▼
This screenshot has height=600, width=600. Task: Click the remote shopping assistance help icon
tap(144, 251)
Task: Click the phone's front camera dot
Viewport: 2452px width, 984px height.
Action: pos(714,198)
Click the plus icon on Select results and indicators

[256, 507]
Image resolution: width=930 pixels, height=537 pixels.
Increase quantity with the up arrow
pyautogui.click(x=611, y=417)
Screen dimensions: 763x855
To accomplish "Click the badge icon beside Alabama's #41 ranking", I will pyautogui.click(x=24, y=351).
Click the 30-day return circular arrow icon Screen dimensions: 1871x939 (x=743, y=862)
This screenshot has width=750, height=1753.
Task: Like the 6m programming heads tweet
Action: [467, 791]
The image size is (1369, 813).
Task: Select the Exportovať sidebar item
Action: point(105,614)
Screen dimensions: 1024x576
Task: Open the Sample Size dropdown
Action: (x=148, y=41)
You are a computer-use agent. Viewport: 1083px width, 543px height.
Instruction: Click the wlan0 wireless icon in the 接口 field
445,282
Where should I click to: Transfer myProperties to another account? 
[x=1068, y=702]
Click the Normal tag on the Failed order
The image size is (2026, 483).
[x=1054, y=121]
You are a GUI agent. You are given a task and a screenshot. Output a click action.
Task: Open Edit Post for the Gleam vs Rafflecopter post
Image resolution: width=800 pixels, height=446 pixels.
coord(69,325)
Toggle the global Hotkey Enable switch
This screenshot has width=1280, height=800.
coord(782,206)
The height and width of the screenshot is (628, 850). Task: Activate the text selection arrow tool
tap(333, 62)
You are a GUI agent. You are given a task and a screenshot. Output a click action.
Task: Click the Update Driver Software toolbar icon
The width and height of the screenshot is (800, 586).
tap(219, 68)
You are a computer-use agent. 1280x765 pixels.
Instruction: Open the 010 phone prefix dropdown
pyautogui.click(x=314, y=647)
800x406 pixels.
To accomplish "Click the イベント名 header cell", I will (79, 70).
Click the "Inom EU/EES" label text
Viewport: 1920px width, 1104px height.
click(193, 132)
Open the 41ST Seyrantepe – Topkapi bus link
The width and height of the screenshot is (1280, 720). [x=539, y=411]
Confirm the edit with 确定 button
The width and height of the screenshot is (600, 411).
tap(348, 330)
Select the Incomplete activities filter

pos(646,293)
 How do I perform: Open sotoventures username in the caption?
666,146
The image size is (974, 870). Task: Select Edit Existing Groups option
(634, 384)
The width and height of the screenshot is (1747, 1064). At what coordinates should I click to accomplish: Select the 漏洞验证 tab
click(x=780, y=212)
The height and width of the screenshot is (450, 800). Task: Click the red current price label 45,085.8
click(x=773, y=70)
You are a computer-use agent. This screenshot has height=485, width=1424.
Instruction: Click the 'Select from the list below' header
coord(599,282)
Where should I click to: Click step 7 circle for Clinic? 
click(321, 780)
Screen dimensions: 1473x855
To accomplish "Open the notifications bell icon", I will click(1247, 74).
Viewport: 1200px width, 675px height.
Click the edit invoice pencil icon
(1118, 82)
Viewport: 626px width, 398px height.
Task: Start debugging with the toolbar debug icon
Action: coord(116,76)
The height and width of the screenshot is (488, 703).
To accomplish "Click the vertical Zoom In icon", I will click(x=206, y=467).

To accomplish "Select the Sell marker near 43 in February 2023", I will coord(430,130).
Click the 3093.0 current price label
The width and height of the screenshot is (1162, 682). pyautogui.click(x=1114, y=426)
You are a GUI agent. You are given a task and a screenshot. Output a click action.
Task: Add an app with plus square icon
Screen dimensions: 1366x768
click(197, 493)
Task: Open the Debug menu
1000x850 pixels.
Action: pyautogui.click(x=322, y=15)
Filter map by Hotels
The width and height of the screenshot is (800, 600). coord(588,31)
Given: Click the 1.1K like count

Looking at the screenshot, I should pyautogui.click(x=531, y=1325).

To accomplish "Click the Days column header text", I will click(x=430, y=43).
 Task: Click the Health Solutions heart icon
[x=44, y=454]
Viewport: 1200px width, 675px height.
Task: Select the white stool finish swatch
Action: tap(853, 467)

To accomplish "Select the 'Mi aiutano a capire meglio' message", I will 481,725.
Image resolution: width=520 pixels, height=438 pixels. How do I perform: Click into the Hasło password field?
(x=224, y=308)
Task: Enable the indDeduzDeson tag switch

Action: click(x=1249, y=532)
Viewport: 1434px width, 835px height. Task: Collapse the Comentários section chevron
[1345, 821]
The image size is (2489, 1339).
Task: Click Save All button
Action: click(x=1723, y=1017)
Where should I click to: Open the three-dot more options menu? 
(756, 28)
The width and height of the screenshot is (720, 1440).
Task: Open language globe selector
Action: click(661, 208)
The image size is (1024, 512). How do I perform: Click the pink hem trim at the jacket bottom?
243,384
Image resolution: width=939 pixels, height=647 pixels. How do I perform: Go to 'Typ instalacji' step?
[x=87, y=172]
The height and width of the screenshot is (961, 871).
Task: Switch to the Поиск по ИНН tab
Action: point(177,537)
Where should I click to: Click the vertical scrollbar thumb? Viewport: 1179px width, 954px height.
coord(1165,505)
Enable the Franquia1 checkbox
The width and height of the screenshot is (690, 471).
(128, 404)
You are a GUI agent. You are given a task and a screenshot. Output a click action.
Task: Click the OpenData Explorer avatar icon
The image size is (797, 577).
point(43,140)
▲
▶ The problem:
Give every line above again, word for word.

▶ Exercise answer:
This screenshot has height=600, width=600. Task: Click the remote shopping assistance help icon
tap(144, 251)
Task: Click the phone's front camera dot
Viewport: 2452px width, 984px height.
Action: pos(714,198)
Click the plus icon on Select results and indicators

[256, 507]
Image resolution: width=930 pixels, height=537 pixels.
Increase quantity with the up arrow
pyautogui.click(x=611, y=417)
Screen dimensions: 763x855
To accomplish "Click the badge icon beside Alabama's #41 ranking", I will pyautogui.click(x=24, y=351).
Click the 30-day return circular arrow icon Screen dimensions: 1871x939 (x=743, y=862)
This screenshot has width=750, height=1753.
Task: Like the 6m programming heads tweet
Action: [467, 791]
The image size is (1369, 813).
Task: Select the Exportovať sidebar item
Action: point(105,614)
Screen dimensions: 1024x576
Task: Open the Sample Size dropdown
Action: (x=148, y=41)
You are a computer-use agent. Viewport: 1083px width, 543px height.
Instruction: Click the wlan0 wireless icon in the 接口 field
445,282
Where should I click to: Transfer myProperties to another account? 
[x=1068, y=702]
Click the Normal tag on the Failed order
The image size is (2026, 483).
[x=1054, y=121]
You are a GUI agent. You are given a task and a screenshot. Output a click action.
Task: Open Edit Post for the Gleam vs Rafflecopter post
Image resolution: width=800 pixels, height=446 pixels.
coord(69,325)
Toggle the global Hotkey Enable switch
This screenshot has width=1280, height=800.
coord(782,206)
The height and width of the screenshot is (628, 850). Task: Activate the text selection arrow tool
tap(333, 62)
You are a GUI agent. You are given a task and a screenshot. Output a click action.
Task: Click the Update Driver Software toolbar icon
The width and height of the screenshot is (800, 586).
tap(219, 68)
You are a computer-use agent. 1280x765 pixels.
Instruction: Open the 010 phone prefix dropdown
pyautogui.click(x=314, y=647)
800x406 pixels.
To accomplish "Click the イベント名 header cell", I will (79, 70).
Click the "Inom EU/EES" label text
Viewport: 1920px width, 1104px height.
click(193, 132)
Open the 41ST Seyrantepe – Topkapi bus link
The width and height of the screenshot is (1280, 720). [x=539, y=411]
Confirm the edit with 确定 button
The width and height of the screenshot is (600, 411).
tap(348, 330)
Select the Incomplete activities filter

pos(646,293)
 How do I perform: Open sotoventures username in the caption?
666,146
The image size is (974, 870). Task: Select Edit Existing Groups option
(634, 384)
The width and height of the screenshot is (1747, 1064). At what coordinates should I click to accomplish: Select the 漏洞验证 tab
click(x=780, y=212)
The height and width of the screenshot is (450, 800). Task: Click the red current price label 45,085.8
click(x=773, y=70)
You are a computer-use agent. This screenshot has height=485, width=1424.
Instruction: Click the 'Select from the list below' header
coord(599,282)
Where should I click to: Click step 7 circle for Clinic? 
click(321, 780)
Screen dimensions: 1473x855
To accomplish "Open the notifications bell icon", I will click(1247, 74).
Viewport: 1200px width, 675px height.
Click the edit invoice pencil icon
(1118, 82)
Viewport: 626px width, 398px height.
Task: Start debugging with the toolbar debug icon
Action: coord(116,76)
The height and width of the screenshot is (488, 703).
To accomplish "Click the vertical Zoom In icon", I will click(x=206, y=467).

To accomplish "Select the Sell marker near 43 in February 2023", I will coord(430,130).
Click the 3093.0 current price label
The width and height of the screenshot is (1162, 682). pyautogui.click(x=1114, y=426)
You are a GUI agent. You are given a task and a screenshot. Output a click action.
Task: Add an app with plus square icon
Screen dimensions: 1366x768
click(197, 493)
Task: Open the Debug menu
1000x850 pixels.
Action: pyautogui.click(x=322, y=15)
Filter map by Hotels
The width and height of the screenshot is (800, 600). coord(588,31)
Given: Click the 1.1K like count

Looking at the screenshot, I should pyautogui.click(x=531, y=1325).

To accomplish "Click the Days column header text", I will click(x=430, y=43).
 Task: Click the Health Solutions heart icon
[x=44, y=454]
Viewport: 1200px width, 675px height.
Task: Select the white stool finish swatch
Action: tap(853, 467)

To accomplish "Select the 'Mi aiutano a capire meglio' message", I will 481,725.
Image resolution: width=520 pixels, height=438 pixels. How do I perform: Click into the Hasło password field?
(x=224, y=308)
Task: Enable the indDeduzDeson tag switch

Action: click(x=1249, y=532)
Viewport: 1434px width, 835px height. Task: Collapse the Comentários section chevron
[1345, 821]
The image size is (2489, 1339).
Task: Click Save All button
Action: click(x=1723, y=1017)
Where should I click to: Open the three-dot more options menu? 
(756, 28)
The width and height of the screenshot is (720, 1440).
Task: Open language globe selector
Action: click(661, 208)
The image size is (1024, 512). How do I perform: Click the pink hem trim at the jacket bottom?
243,384
Image resolution: width=939 pixels, height=647 pixels. How do I perform: Go to 'Typ instalacji' step?
[x=87, y=172]
The height and width of the screenshot is (961, 871).
Task: Switch to the Поиск по ИНН tab
Action: point(177,537)
Where should I click to: Click the vertical scrollbar thumb? Viewport: 1179px width, 954px height.
coord(1165,505)
Enable the Franquia1 checkbox
The width and height of the screenshot is (690, 471).
(128, 404)
You are a GUI agent. You are given a task and a screenshot. Output a click action.
Task: Click the OpenData Explorer avatar icon
The image size is (797, 577).
point(43,140)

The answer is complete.